Multiple first-in-human studies of BET inhibitors have now been published, with the majority of compounds being analogues of JQ1, the first identified BET inhibitor.3 The chemical composition of ODM-207 is distinct from JQ1 analogues, but notably had overlapping profile of adverse events with other compounds.12,24 Consistently with other BET inhibitors, treatment-related adverse events limited dose escalation with most commonly observed AEs being thrombocytopenia, nausea, fatigue, decreased appetite, and diarrhoea.

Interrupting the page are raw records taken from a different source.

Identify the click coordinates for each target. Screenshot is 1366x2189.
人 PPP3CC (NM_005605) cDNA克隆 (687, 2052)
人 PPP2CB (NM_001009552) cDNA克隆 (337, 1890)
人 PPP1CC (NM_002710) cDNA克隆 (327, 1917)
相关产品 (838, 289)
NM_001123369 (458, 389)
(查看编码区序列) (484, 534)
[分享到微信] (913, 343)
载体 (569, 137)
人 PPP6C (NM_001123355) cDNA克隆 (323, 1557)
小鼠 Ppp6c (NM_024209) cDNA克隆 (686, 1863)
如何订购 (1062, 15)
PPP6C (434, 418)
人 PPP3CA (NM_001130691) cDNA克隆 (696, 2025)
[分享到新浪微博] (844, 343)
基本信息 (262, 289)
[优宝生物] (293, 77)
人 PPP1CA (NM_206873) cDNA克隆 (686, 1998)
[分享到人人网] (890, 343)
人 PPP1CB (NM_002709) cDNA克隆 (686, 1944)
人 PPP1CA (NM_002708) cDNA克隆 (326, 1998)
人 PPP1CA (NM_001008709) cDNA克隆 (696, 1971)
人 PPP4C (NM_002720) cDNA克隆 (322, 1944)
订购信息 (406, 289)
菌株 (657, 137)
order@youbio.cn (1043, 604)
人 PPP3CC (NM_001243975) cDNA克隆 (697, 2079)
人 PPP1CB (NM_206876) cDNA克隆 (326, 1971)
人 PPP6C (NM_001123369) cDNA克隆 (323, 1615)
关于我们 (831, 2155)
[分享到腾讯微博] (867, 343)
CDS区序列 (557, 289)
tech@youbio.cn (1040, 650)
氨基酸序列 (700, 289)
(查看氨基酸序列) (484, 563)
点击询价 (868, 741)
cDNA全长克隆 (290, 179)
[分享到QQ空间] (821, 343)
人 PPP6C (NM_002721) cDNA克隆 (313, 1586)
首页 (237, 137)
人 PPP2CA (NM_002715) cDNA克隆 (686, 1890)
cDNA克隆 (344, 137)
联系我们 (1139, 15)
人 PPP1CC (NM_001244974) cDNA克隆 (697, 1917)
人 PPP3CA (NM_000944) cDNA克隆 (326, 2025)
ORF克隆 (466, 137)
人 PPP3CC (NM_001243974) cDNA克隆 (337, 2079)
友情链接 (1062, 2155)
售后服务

Eight (38% of 21 evaluable patients) had stable disease or non-CR/non-PD for 16 weeks or more. The lack of significant responses is consistent with other studies of BET inhibitors, none of which have observed significant responses in solid tumours.11,12,24 The results of this study, when contextualised with the results of other Phase 1 studies of BET inhibitors in solid tumours, convey evidence of no strong signal of efficacy as a monotherapy in tumour types other than NMC. Mechanistically, the BET family of proteins control a diverse array of cellular processes6 and more preclinical work needs to be done prior to elucidation of the appropriate clinical context wherein BET inhibitors may be best utilised.25 The results of this trial herein, and emerging data from other Phase 1 studies of BET inhibitors in solid tumours, suggest that achieving a therapeutic window where an anti-tumour effect can be achieved without undue adverse events due to on-target effects may be challenging with this class of agents, also making drug combinations particularly difficult. Nevertheless, the diverse transcriptional networks impacted by BET inhibition have raised multiple combination opportunities, the goal being more favourable risk/benefit ratios. Of particular interest are combinations with immune checkpoint inhibitors,26,27 PARP inhibitors,28,29 CDK4/6 inhibitors or similar.30,31

In conclusion, evaluation of the BET inhibitor ODM-207 in this first-in-human study demonstrated dose proportional exposure with reversible thrombocytopaenia and in higher dose levels, fatigue and nausea, consistent with other studies of BET inhibitors. Strong signal for anti-tumour activity was not observed in patients with the selected advanced solid tumours.